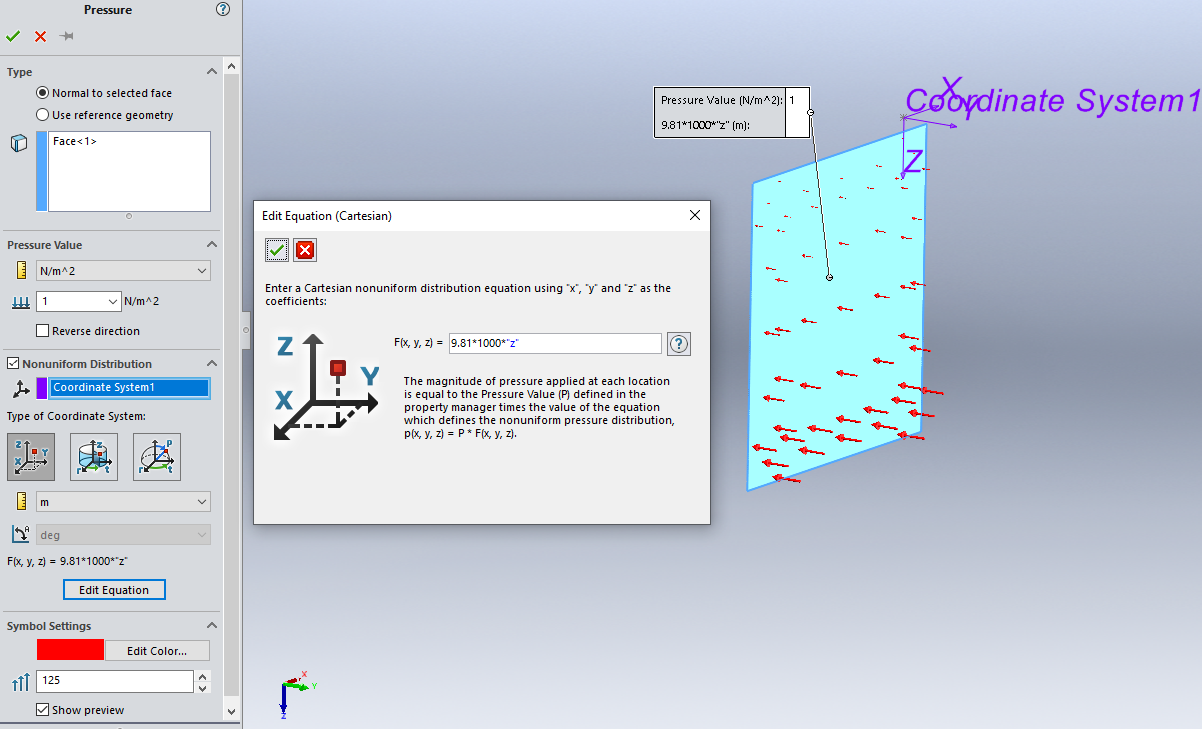Uncheck 'Nonuniform Distribution' checkbox
Image resolution: width=1202 pixels, height=729 pixels.
pyautogui.click(x=13, y=364)
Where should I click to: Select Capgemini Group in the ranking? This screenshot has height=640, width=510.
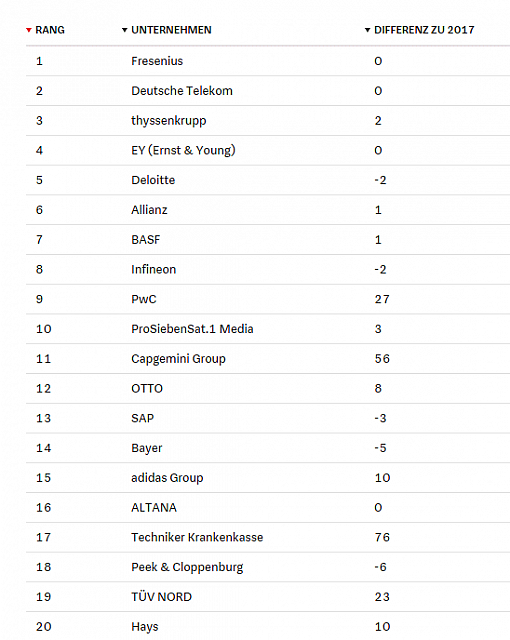[178, 359]
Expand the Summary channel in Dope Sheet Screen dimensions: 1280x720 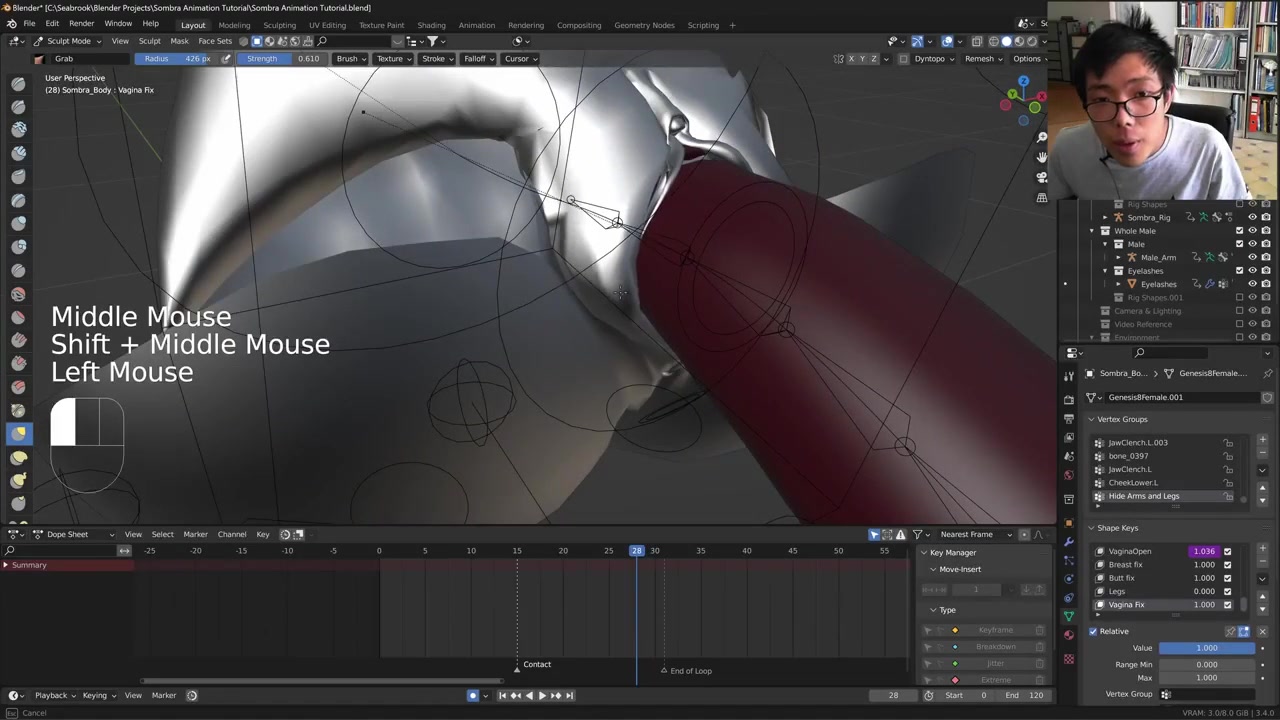[6, 565]
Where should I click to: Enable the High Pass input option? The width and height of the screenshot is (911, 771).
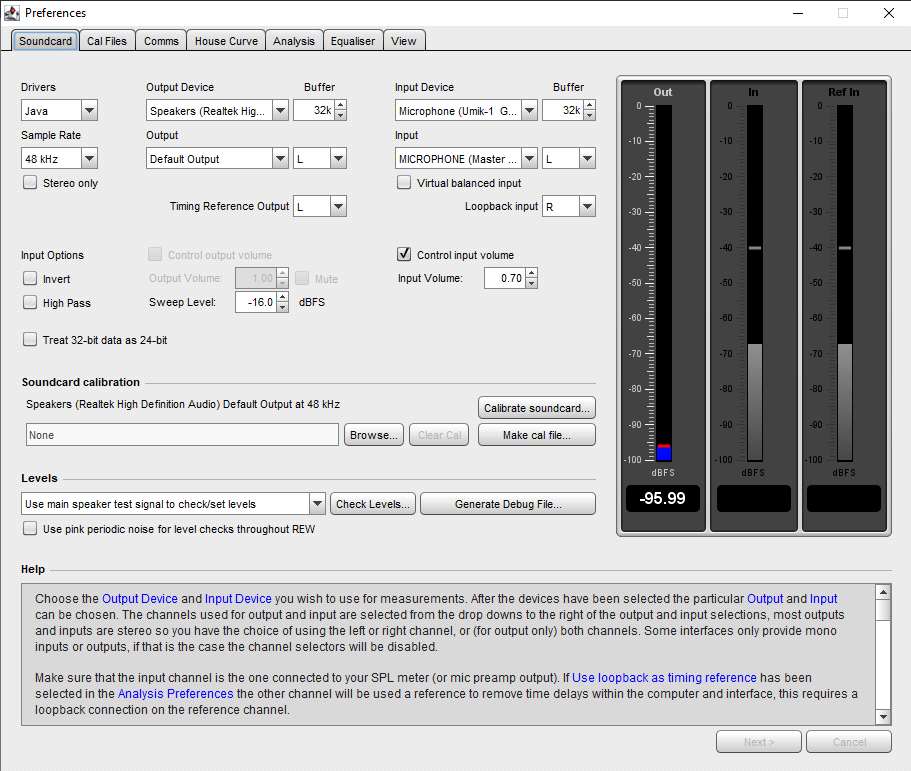[30, 302]
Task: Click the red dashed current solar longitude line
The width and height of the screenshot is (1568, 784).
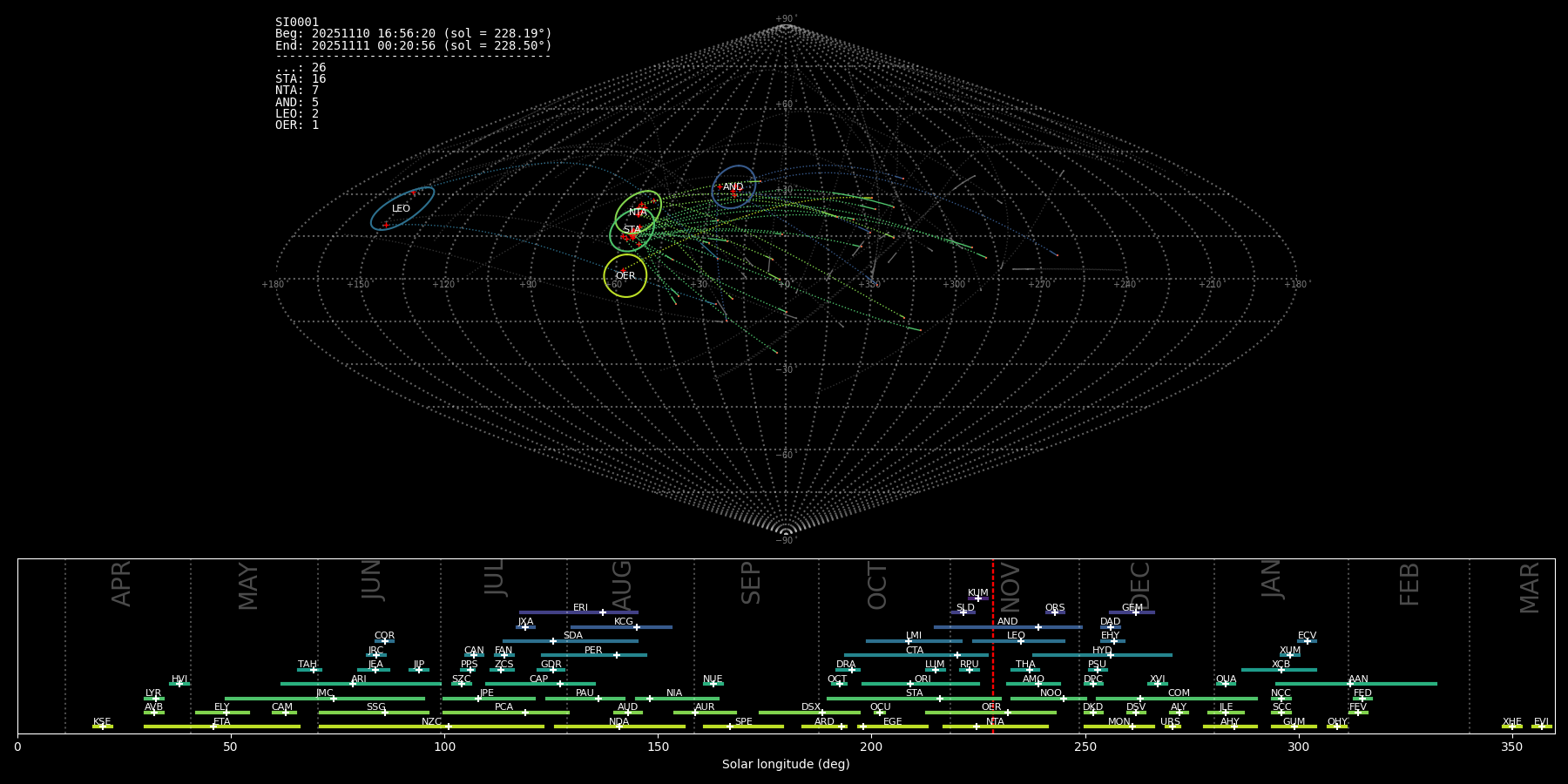Action: tap(993, 662)
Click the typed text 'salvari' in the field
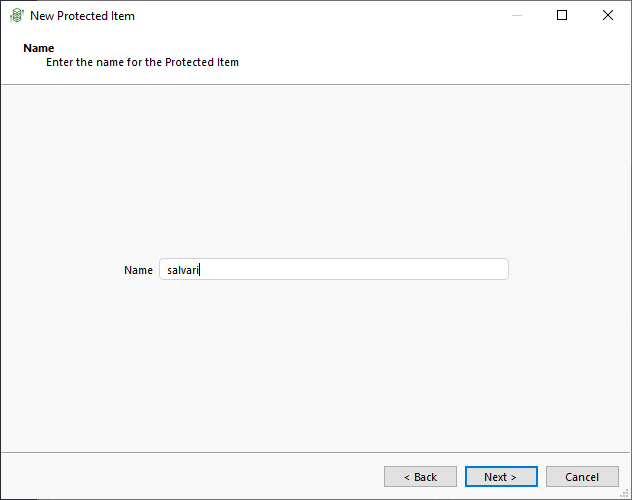Screen dimensions: 632x500 (x=183, y=270)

== About this exercise ==
Set down, word for word, only the lines running from the line with "Task: Click the" through the final line of the entries above, omitting all pictures.

== Response ==
Task: Click the red dashed current solar longitude line
The width and height of the screenshot is (1568, 784).
Action: tap(993, 662)
Click the typed text 'salvari' in the field
Screen dimensions: 632x500 (x=183, y=270)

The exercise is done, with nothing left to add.